A GUI program already has at least one thread, an event-handling
thread, which detects actions taken by the user and calls appropriate subroutines
in the program to handle each event. An animation, however, is not driven by user actions.
It is something that happens by itself, as an independent process. In Java, the most
natural way to accomplish this is to create a separate thread to run the animation.
Before the introduction of the Swing GUI, a Java programmer would have to deal with
this thread directly. This made animation much more complicated than it should
have been. The good news in Swing is that it is no longer necessary to program
directly with threads in order to do simple animations.
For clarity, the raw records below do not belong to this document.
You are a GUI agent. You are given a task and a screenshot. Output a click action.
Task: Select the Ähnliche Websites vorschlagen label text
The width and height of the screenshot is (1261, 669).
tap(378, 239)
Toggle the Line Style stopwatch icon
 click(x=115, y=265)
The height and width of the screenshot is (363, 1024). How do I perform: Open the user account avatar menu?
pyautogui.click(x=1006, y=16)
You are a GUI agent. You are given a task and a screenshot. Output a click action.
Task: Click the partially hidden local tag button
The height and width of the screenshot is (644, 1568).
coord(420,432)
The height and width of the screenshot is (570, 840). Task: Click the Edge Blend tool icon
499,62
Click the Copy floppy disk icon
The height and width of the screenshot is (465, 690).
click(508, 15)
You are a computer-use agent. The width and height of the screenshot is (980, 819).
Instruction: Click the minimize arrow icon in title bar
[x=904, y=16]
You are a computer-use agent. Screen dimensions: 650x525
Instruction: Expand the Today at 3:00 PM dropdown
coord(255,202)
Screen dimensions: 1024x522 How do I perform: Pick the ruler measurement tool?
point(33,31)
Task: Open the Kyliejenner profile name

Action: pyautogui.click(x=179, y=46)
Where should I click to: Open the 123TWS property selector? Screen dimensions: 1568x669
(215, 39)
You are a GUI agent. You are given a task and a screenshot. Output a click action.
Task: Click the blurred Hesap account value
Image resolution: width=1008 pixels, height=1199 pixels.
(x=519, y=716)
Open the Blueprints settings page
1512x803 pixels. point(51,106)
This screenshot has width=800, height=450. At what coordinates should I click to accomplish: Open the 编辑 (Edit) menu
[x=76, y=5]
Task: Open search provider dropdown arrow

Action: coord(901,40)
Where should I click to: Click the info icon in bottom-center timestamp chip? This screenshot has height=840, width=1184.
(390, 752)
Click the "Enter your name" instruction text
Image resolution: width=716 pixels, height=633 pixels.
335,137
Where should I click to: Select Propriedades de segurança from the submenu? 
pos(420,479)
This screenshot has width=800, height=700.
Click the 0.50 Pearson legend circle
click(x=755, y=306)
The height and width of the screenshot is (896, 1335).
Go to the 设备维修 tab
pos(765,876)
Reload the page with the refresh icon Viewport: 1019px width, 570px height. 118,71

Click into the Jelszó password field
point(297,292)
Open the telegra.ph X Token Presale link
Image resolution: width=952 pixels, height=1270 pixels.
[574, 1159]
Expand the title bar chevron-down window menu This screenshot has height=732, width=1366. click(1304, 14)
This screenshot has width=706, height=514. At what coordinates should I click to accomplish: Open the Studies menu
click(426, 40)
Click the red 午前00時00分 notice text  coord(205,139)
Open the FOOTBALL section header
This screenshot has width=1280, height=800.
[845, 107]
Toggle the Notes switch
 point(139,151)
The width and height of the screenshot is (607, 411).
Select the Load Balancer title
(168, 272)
The neat idea in Swing
is to integrate animation with event-handling, so that you can program animations
using the same techniques that are used for the rest of the program.
In Swing, an animation can be programmed using an object belonging to the
class javax.swing.Timer. A Timer object can generate a sequence
of events on its own, without any action on the part of the user. To program
an animation, all your program has to do is create a Timer and
respond to each event from the timer by displaying another frame in the animation.
Behind the scenes, the Timer runs a separate thread which is responsible for
generating the events, but you never need to deal with the thread directly.
The events generated by a Timer are of type ActionEvent.
The constructor for a Timer specifies two things: The amount of time
between events and an ActionListener that will be notified
of each event:
Timer(int delayTime, ActionListener listener)
The listener should be programmed to respond to events from
the Timer in its actionPerformed() method.
The delay time between events is specified in milliseconds (where
one second equals 1000 milliseconds). The actual delay time between
two events can be longer than the requested delay time, depending on
how long it takes to process the events and how busy the computer is
with other things. In a typical animation, somewhere between ten and
thirty frames should be displayed every second. These rates correspond
to delay times between 100 and 33.
A Timer does not start running automatically when it is
created. To make it run, you must call its start() method.
A timer also has a stop() method, which you can call to
make it stop generating events. If you have stopped a timer and
want to start it up again, you can call its restart() method.
(The start() method should be called only once.) None of
these methods have parameters.
Let's look at an example. In the following applet, you can start
an animation running by clicking the "Start" button. When you do this,
the text on the button changes to "Stop", and you can stop the animation
by clicking the button again. This is yet another applet that says
"Hello World." The animation simply cycles the color
of the message through all possible hues:
Here is part of the source code for this applet, omitting the
definition of the nested class that defines the drawing surface:
public class HelloWorldSpectrum extends JApplet {
Display display; // A JPanel belonging to a nested "Display"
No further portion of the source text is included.